■ What the exercise asks: I would like every record printed again, exactly as shown.
+++ The records
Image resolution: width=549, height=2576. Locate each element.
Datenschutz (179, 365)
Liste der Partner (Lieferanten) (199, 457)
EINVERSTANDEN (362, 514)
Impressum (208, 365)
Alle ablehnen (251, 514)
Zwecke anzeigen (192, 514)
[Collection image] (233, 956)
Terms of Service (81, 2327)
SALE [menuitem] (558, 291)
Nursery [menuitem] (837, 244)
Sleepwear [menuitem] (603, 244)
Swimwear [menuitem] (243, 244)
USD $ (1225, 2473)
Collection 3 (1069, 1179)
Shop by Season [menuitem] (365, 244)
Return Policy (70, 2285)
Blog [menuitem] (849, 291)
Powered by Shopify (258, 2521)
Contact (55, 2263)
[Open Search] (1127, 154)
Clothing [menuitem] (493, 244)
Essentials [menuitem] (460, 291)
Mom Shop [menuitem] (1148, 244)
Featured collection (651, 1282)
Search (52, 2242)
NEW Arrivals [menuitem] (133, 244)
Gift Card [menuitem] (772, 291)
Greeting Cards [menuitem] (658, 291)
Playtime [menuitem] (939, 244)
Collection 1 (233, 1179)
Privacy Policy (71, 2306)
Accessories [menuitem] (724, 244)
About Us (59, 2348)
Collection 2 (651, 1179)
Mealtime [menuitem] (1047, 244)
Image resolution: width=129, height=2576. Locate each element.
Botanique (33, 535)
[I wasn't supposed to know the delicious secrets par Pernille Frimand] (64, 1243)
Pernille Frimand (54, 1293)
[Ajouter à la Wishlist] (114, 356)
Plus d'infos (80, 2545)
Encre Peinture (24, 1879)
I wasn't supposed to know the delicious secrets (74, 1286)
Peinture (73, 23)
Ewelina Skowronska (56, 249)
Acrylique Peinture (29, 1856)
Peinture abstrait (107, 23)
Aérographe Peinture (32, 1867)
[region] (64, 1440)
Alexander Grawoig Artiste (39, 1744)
++++++
■ Task response:
Image resolution: width=549, height=2576. Locate each element.
Datenschutz (179, 365)
Liste der Partner (Lieferanten) (199, 457)
EINVERSTANDEN (362, 514)
Impressum (208, 365)
Alle ablehnen (251, 514)
Zwecke anzeigen (192, 514)
[Collection image] (233, 956)
Terms of Service (81, 2327)
SALE [menuitem] (558, 291)
Nursery [menuitem] (837, 244)
Sleepwear [menuitem] (603, 244)
Swimwear [menuitem] (243, 244)
USD $ (1225, 2473)
Collection 3 (1069, 1179)
Shop by Season [menuitem] (365, 244)
Return Policy (70, 2285)
Blog [menuitem] (849, 291)
Powered by Shopify (258, 2521)
Contact (55, 2263)
[Open Search] (1127, 154)
Clothing [menuitem] (493, 244)
Essentials [menuitem] (460, 291)
Mom Shop [menuitem] (1148, 244)
Featured collection (651, 1282)
Search (52, 2242)
NEW Arrivals [menuitem] (133, 244)
Gift Card [menuitem] (772, 291)
Greeting Cards [menuitem] (658, 291)
Playtime [menuitem] (939, 244)
Collection 1 (233, 1179)
Privacy Policy (71, 2306)
Accessories [menuitem] (724, 244)
About Us (59, 2348)
Collection 2 (651, 1179)
Mealtime [menuitem] (1047, 244)
Image resolution: width=129, height=2576. Locate each element.
Botanique (33, 535)
[I wasn't supposed to know the delicious secrets par Pernille Frimand] (64, 1243)
Pernille Frimand (54, 1293)
[Ajouter à la Wishlist] (114, 356)
Plus d'infos (80, 2545)
Encre Peinture (24, 1879)
I wasn't supposed to know the delicious secrets (74, 1286)
Peinture (73, 23)
Ewelina Skowronska (56, 249)
Acrylique Peinture (29, 1856)
Peinture abstrait (107, 23)
Aérographe Peinture (32, 1867)
[region] (64, 1440)
Alexander Grawoig Artiste (39, 1744)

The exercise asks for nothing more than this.